▸ **TASK DESCRIPTION**:
Produce a character-for-character copy of the data below.

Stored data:
○ ○ ○ ○

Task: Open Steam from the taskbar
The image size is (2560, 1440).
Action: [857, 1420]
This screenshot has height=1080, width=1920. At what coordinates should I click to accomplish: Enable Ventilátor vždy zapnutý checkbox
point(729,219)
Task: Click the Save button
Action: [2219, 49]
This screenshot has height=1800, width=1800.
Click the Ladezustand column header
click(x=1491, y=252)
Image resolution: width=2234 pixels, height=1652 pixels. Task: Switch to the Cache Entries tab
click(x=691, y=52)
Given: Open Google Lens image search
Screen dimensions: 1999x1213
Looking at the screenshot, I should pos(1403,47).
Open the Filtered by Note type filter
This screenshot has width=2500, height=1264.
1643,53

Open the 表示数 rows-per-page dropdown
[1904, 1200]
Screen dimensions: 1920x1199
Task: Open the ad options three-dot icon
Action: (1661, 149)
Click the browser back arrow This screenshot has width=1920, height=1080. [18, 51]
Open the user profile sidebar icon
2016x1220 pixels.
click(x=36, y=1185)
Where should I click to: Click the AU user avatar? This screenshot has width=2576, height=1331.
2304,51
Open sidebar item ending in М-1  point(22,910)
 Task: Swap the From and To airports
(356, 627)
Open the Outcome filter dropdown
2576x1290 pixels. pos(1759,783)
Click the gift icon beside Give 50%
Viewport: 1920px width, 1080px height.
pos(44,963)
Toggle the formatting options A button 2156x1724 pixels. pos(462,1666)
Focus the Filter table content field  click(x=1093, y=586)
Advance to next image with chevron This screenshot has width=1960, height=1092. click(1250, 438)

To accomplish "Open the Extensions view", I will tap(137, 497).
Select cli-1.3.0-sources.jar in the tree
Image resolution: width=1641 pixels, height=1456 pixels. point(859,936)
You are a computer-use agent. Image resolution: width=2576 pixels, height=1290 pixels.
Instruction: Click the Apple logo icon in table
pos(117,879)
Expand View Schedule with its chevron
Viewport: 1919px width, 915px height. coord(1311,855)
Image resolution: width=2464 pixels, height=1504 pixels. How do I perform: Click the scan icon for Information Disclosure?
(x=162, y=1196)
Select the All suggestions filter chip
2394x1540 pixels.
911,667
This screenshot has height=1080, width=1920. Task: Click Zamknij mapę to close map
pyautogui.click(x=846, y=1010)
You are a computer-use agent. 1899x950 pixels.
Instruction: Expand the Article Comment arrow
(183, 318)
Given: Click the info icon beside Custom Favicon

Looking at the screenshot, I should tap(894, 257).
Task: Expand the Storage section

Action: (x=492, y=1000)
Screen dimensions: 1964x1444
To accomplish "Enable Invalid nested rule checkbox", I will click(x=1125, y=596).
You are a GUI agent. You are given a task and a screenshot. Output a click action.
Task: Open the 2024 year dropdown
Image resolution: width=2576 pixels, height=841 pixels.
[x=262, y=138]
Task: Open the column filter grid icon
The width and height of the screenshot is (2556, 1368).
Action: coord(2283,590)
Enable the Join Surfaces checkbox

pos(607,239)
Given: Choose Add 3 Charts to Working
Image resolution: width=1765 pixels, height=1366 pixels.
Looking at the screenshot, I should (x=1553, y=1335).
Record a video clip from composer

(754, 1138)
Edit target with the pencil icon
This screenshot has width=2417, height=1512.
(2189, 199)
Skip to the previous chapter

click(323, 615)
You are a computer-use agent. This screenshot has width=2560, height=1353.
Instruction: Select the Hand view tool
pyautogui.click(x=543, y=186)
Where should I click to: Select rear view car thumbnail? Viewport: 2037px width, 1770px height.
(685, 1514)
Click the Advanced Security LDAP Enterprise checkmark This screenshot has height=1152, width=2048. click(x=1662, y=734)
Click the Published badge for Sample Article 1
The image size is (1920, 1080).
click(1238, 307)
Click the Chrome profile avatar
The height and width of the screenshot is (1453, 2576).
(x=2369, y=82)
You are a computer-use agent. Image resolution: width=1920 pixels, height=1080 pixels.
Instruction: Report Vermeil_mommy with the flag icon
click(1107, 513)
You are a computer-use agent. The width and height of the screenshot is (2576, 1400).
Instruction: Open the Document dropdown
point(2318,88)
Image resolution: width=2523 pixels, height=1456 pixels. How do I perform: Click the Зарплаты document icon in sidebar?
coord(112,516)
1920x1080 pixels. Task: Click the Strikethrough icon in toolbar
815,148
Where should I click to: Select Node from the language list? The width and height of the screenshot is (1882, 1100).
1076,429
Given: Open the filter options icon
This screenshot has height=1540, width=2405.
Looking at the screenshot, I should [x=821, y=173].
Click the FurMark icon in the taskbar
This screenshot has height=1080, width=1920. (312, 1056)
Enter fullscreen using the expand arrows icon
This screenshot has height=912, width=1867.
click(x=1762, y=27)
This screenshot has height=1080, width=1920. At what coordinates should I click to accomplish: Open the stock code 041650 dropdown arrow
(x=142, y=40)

○ ○ ○ ○

▸ **COMPLETED EXERCISE**:
Task: Open Steam from the taskbar
The image size is (2560, 1440).
Action: [857, 1420]
This screenshot has height=1080, width=1920. At what coordinates should I click to accomplish: Enable Ventilátor vždy zapnutý checkbox
point(729,219)
Task: Click the Save button
Action: [2219, 49]
This screenshot has height=1800, width=1800.
Click the Ladezustand column header
click(x=1491, y=252)
Image resolution: width=2234 pixels, height=1652 pixels. Task: Switch to the Cache Entries tab
click(x=691, y=52)
Given: Open Google Lens image search
Screen dimensions: 1999x1213
Looking at the screenshot, I should pos(1403,47).
Open the Filtered by Note type filter
This screenshot has width=2500, height=1264.
1643,53

Open the 表示数 rows-per-page dropdown
[1904, 1200]
Screen dimensions: 1920x1199
Task: Open the ad options three-dot icon
Action: (1661, 149)
Click the browser back arrow This screenshot has width=1920, height=1080. [18, 51]
Open the user profile sidebar icon
2016x1220 pixels.
click(x=36, y=1185)
Where should I click to: Click the AU user avatar? This screenshot has width=2576, height=1331.
2304,51
Open sidebar item ending in М-1  point(22,910)
 Task: Swap the From and To airports
(356, 627)
Open the Outcome filter dropdown
2576x1290 pixels. pos(1759,783)
Click the gift icon beside Give 50%
Viewport: 1920px width, 1080px height.
pos(44,963)
Toggle the formatting options A button 2156x1724 pixels. pos(462,1666)
Focus the Filter table content field  click(x=1093, y=586)
Advance to next image with chevron This screenshot has width=1960, height=1092. click(1250, 438)

To accomplish "Open the Extensions view", I will tap(137, 497).
Select cli-1.3.0-sources.jar in the tree
Image resolution: width=1641 pixels, height=1456 pixels. point(859,936)
You are a computer-use agent. Image resolution: width=2576 pixels, height=1290 pixels.
Instruction: Click the Apple logo icon in table
pos(117,879)
Expand View Schedule with its chevron
Viewport: 1919px width, 915px height. coord(1311,855)
Image resolution: width=2464 pixels, height=1504 pixels. How do I perform: Click the scan icon for Information Disclosure?
(x=162, y=1196)
Select the All suggestions filter chip
2394x1540 pixels.
911,667
This screenshot has height=1080, width=1920. Task: Click Zamknij mapę to close map
pyautogui.click(x=846, y=1010)
You are a computer-use agent. 1899x950 pixels.
Instruction: Expand the Article Comment arrow
(183, 318)
Given: Click the info icon beside Custom Favicon

Looking at the screenshot, I should tap(894, 257).
Task: Expand the Storage section

Action: (x=492, y=1000)
Screen dimensions: 1964x1444
To accomplish "Enable Invalid nested rule checkbox", I will click(x=1125, y=596).
You are a GUI agent. You are given a task and a screenshot. Output a click action.
Task: Open the 2024 year dropdown
Image resolution: width=2576 pixels, height=841 pixels.
[x=262, y=138]
Task: Open the column filter grid icon
The width and height of the screenshot is (2556, 1368).
Action: coord(2283,590)
Enable the Join Surfaces checkbox

pos(607,239)
Given: Choose Add 3 Charts to Working
Image resolution: width=1765 pixels, height=1366 pixels.
Looking at the screenshot, I should (x=1553, y=1335).
Record a video clip from composer

(754, 1138)
Edit target with the pencil icon
This screenshot has width=2417, height=1512.
(2189, 199)
Skip to the previous chapter

click(323, 615)
You are a computer-use agent. This screenshot has width=2560, height=1353.
Instruction: Select the Hand view tool
pyautogui.click(x=543, y=186)
Where should I click to: Select rear view car thumbnail? Viewport: 2037px width, 1770px height.
(685, 1514)
Click the Advanced Security LDAP Enterprise checkmark This screenshot has height=1152, width=2048. click(x=1662, y=734)
Click the Published badge for Sample Article 1
The image size is (1920, 1080).
click(1238, 307)
Click the Chrome profile avatar
The height and width of the screenshot is (1453, 2576).
(x=2369, y=82)
You are a computer-use agent. Image resolution: width=1920 pixels, height=1080 pixels.
Instruction: Report Vermeil_mommy with the flag icon
click(1107, 513)
You are a computer-use agent. The width and height of the screenshot is (2576, 1400).
Instruction: Open the Document dropdown
point(2318,88)
Image resolution: width=2523 pixels, height=1456 pixels. How do I perform: Click the Зарплаты document icon in sidebar?
coord(112,516)
1920x1080 pixels. Task: Click the Strikethrough icon in toolbar
815,148
Where should I click to: Select Node from the language list? The width and height of the screenshot is (1882, 1100).
1076,429
Given: Open the filter options icon
This screenshot has height=1540, width=2405.
Looking at the screenshot, I should [x=821, y=173].
Click the FurMark icon in the taskbar
This screenshot has height=1080, width=1920. (312, 1056)
Enter fullscreen using the expand arrows icon
This screenshot has height=912, width=1867.
click(x=1762, y=27)
This screenshot has height=1080, width=1920. At what coordinates should I click to accomplish: Open the stock code 041650 dropdown arrow
(x=142, y=40)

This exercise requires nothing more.